I think this is how people often envision birth family reunions. I probably used to think the same way. But now, 7 years into my own reunion, I know how things are so not like that at all. In those 7 years, my family had just about one hour that (barely) resembled anything like that, when we first met in the conference room in Holt Post-Adoption Services in Seoul with our translator. The fact that is lost on many is this:
There is an entire life to be lived after that initial reunion.
This was completely lost on me until I found myself with my family at their home each weekend after that first conference room meeting. We had a lot of awkward moments. We got on each other’s nerves. We didn’t have a shared language, or, even more significantly, a shared culture or set of norms. They didn’t understand why I did things the way I did, and I thought they were crazy people for the way they went about their daily routines. I was so ill-prepared for the challenges we would face and kept thinking, “Where is the instruction book on this?”
Further, I found myself in a vicious cycle of feeling frustrated and weary of the reunion complications, then chastising myself because I should be more grateful for the opportunity and stop whining. In everything I’d read online, I was one of the “lucky ones.” One of the adoptees that got a chance at reunion. So why didn’t I feel so lucky?

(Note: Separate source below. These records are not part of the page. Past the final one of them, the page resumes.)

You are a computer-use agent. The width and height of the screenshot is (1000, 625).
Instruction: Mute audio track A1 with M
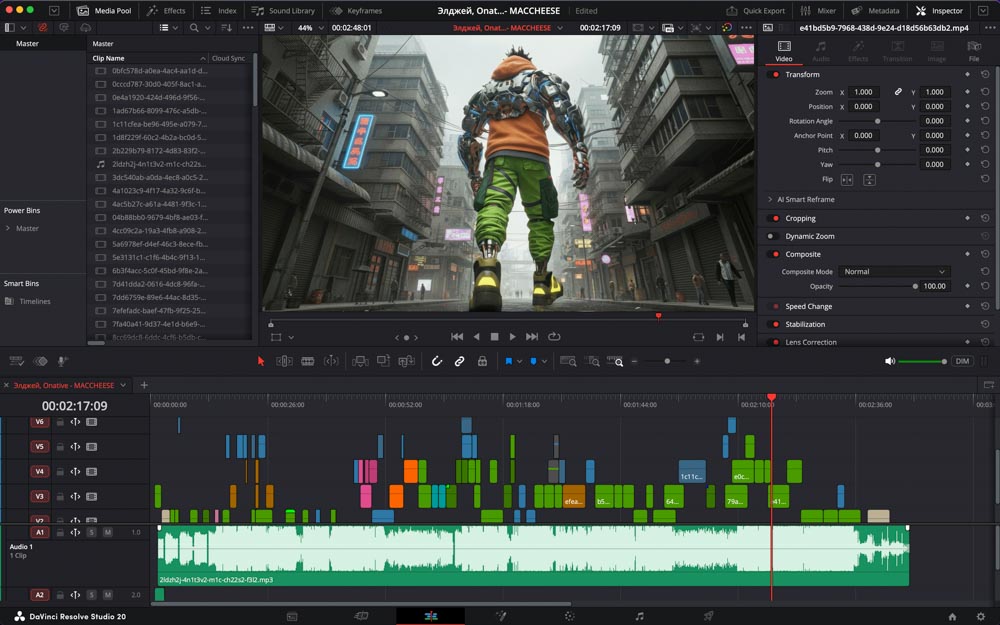point(107,532)
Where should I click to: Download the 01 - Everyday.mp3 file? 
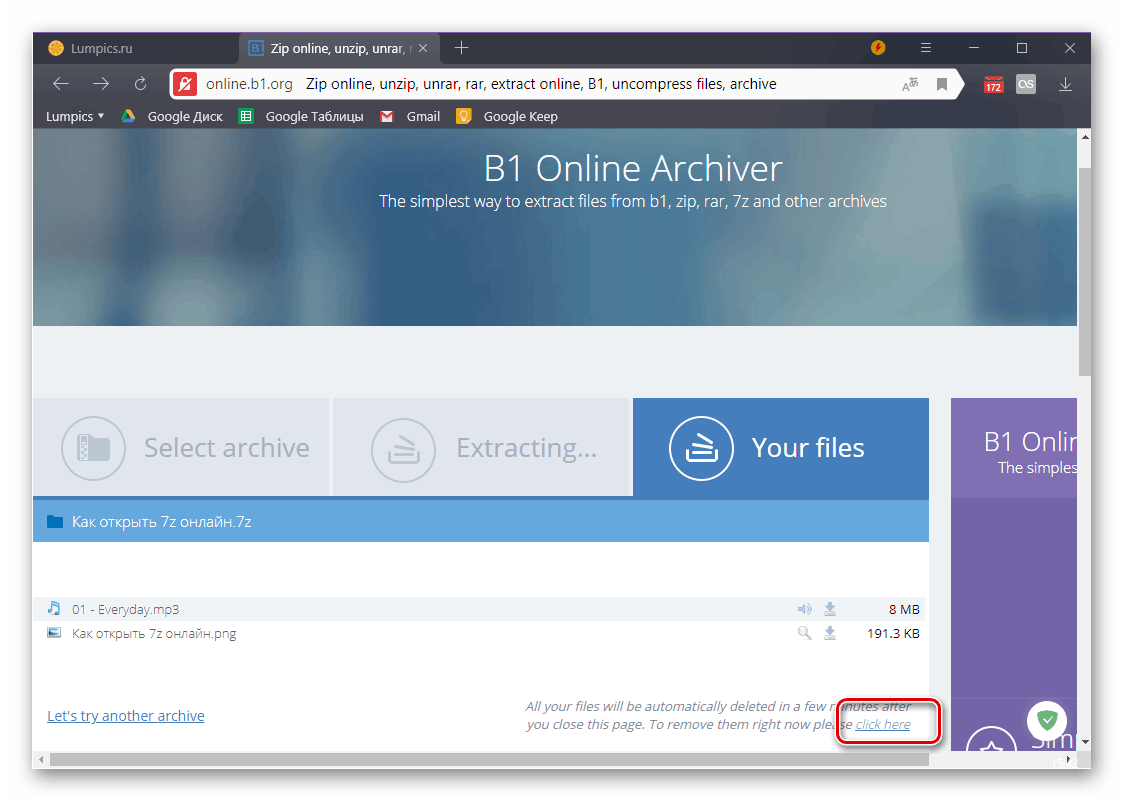coord(829,608)
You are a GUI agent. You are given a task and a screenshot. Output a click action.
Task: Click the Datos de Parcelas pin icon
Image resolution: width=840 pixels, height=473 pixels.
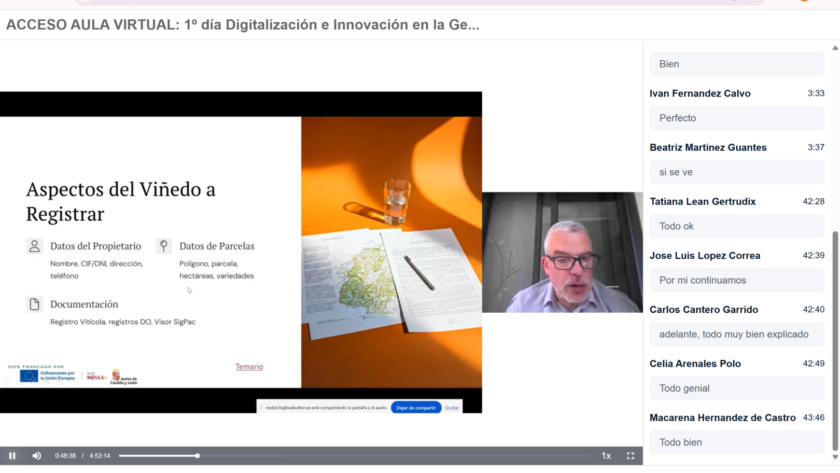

Along with the rest of the world, and I suspect, many of our blog readers, I have been captivated by the new NBC series, This Is Us. If you haven’t watched it yet, I would recommend it. The storyline is complicated but one particular component has been so affecting to me: that of the adult adoptee, Randall, and his reunion with his birth father, William. Besides the obvious draw of my similar situation (and exceptional performances by the actors), I couldn’t put my finger on why I felt so completely captivated by these characters. But then it dawned on me. For the first time, I wasn’t seeing a typical Hollywood reunion being acted out in front of me (spoiler alert: those types of reunions really don’t exist!). I was seeing all of the messiness and uncertainties and complications of a birth family reunion and it felt so affirming, because I thought I was the only one to go through that.
I cried when I watched Randall fall into panic attacks when he couldn’t keep everything together, no matter how hard he tried. I laughed so much when he met his extended birth family and shouted, “You get a cousin, and you get a cousin! Everybody gets a cousin!” because I know exactly how that feels. I wept uncontrollably as he was forced to grapple with the second loss of a birth parent, and his adoptive sister acknowledged, “I am so sorry that you have to go through this twice.”
Because these are the real life versions of how birth family reunions work, the parts that are unseen. Some days you don’t feel like the “lucky one” and the weight of that pressure threatens to suffocate you, but you can’t share that with anyone, because how ungrateful could you be?
These stories need to be told because they have been hidden for so long, leaving others also feeling all alone, even though, in reality, we are all experiencing the same things. This Is Us is not perfect, and it doesn’t get everything right, but the introduction of this conversation is something I am so grateful for.